Will Smith y Jada Pinkett Smith en la red carpet de la gala AFI Fest Gala 2021 de 'King Richard' en el Chinese Theatre de Hollywood el 14 de noviembre de 2021 (Jay L. Clendenin / Los Angeles Times via Getty Images)
Will Smith y Jada Pinkett Smith en la red carpet de la gala AFI Fest Gala 2021 de 'King Richard' en el Chinese Theatre de Hollywood el 14 de noviembre de 2021 (Jay L. Clendenin / Los Angeles Times via Getty Images)

Puestos a analizar quizás Will Smith esté viviendo una etapa de desesperación mediática de cara a los premios Oscar. Ya sabemos que mientras más se hable de un actor con posibilidades, más interés generará a nivel mediático y, por ende, más estará en el radar de la Academia y sus votantes. Porque, después de todo, si tiene una espina todavía clavada es precisamente el premio Óscar.

Smith fue nominado en dos ocasiones a mejor actor, en 2002 por Ali y 2007 por En busca de la felicidad. En su favor debo destacar que en ambas sonaba como uno de los favoritos pero no pudo contra Denzel Washington la primera vez (Training Day) y Forest Whitaker más tarde (El último rey de Escocia). También estuvo en la conversación académica por La verdad duele (2015) y Belleza oculta (2016), pero las nominaciones lo pasaron por encima. Es decir, la estatuilla es un logro todavía pendiente en su prolífica carrera y con King Richard podría acercarse de nuevo.

Por eso esta presencia mediática constante a golpe de confesiones íntimas que han superado el hastío público comienza a antojarse como ejemplo de la desesperación de Will por el Óscar.
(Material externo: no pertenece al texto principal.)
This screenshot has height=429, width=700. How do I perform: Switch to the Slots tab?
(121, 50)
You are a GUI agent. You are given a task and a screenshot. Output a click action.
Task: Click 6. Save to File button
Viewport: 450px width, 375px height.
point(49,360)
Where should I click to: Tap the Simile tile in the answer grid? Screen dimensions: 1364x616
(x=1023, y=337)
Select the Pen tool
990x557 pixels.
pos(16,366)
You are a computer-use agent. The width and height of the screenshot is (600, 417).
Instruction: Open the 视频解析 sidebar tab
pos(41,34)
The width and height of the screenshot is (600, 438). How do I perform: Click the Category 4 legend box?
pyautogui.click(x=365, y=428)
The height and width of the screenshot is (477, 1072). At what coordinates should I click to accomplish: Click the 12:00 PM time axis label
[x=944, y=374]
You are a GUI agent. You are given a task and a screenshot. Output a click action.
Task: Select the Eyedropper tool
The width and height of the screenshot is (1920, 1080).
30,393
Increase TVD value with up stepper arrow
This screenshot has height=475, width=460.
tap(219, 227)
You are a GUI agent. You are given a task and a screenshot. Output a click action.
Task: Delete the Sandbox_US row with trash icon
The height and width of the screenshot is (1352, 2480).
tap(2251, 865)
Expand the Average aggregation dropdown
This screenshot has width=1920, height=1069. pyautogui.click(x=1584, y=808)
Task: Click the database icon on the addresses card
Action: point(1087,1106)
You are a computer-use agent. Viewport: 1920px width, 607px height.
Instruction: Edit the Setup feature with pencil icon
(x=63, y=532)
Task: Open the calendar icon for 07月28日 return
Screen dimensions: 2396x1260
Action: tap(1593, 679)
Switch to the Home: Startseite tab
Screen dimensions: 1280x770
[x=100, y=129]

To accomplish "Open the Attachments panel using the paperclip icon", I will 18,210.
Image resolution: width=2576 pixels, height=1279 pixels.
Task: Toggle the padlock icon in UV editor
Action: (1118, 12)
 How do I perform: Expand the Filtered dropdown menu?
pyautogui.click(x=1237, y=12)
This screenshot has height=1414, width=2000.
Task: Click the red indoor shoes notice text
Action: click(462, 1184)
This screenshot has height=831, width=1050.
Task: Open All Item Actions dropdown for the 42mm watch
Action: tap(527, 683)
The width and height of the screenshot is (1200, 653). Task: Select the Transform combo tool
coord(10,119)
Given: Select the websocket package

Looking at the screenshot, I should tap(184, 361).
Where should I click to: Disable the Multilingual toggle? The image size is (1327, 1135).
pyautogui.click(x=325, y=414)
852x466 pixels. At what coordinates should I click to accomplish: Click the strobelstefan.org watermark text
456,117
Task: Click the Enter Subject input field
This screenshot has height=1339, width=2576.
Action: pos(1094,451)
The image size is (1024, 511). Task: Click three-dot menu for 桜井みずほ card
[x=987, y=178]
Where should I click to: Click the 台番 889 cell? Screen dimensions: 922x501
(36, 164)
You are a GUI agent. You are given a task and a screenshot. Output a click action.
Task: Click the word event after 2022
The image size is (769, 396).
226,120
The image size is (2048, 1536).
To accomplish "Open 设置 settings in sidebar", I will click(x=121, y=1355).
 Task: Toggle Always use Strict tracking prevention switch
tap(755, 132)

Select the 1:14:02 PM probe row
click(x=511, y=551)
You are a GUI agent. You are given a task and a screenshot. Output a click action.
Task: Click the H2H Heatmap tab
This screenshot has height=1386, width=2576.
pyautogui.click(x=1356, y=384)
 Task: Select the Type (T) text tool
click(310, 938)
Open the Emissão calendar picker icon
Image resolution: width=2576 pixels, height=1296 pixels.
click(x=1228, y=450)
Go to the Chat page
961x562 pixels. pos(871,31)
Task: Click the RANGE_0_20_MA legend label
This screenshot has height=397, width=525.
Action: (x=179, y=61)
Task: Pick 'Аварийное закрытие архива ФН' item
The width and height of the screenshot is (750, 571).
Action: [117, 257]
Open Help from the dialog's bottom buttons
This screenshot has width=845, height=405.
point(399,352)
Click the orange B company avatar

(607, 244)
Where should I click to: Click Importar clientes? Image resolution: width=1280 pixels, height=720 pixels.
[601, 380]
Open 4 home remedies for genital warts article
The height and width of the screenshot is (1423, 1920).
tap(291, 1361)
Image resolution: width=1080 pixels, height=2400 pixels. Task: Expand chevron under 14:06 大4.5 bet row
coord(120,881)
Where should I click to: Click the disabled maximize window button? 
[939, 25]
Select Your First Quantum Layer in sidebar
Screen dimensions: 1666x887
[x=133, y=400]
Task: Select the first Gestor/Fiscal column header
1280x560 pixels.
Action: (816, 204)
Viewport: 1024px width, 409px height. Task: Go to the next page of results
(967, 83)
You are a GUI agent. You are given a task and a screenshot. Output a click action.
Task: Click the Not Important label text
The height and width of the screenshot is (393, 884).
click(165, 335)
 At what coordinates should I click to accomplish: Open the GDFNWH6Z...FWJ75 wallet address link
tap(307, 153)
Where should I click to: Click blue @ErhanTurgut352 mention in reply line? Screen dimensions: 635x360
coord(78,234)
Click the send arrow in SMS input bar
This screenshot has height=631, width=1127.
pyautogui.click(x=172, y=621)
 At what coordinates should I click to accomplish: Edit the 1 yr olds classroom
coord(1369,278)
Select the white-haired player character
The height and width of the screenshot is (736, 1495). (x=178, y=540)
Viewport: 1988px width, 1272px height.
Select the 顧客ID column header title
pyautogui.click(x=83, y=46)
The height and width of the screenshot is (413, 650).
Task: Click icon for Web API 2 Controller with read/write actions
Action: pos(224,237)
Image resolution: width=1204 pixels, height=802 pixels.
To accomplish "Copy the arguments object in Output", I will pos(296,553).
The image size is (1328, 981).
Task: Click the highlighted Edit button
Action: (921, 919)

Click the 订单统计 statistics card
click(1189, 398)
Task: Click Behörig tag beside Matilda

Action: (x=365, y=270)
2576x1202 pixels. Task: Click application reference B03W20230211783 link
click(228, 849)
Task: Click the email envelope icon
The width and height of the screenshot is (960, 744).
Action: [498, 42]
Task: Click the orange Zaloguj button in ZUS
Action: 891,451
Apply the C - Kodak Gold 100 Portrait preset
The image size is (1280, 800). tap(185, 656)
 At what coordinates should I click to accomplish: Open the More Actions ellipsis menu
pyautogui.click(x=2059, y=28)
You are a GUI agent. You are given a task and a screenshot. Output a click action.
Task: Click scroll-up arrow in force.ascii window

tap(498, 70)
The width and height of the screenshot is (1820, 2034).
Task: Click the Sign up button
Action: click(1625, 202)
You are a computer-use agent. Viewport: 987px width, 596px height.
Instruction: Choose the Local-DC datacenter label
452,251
De estar presente en la conversación cuando comienza la temporada de premios, forzando su lugar colocando su figura pública como escudo principal de la autopromoción, mientras su trabajo en la película queda en realidad en un segundo plano. El mayor problema que refleja este resumen y la petición de firmas online es que, en definitiva, estaría manchando esa imagen pública de personaje comedido, carismático y gracioso que no dejaba de ser actor por mucho que nos hiciera gracia en sus entrevistas, para convertirse en un personaje que está empezando a provocar hastío.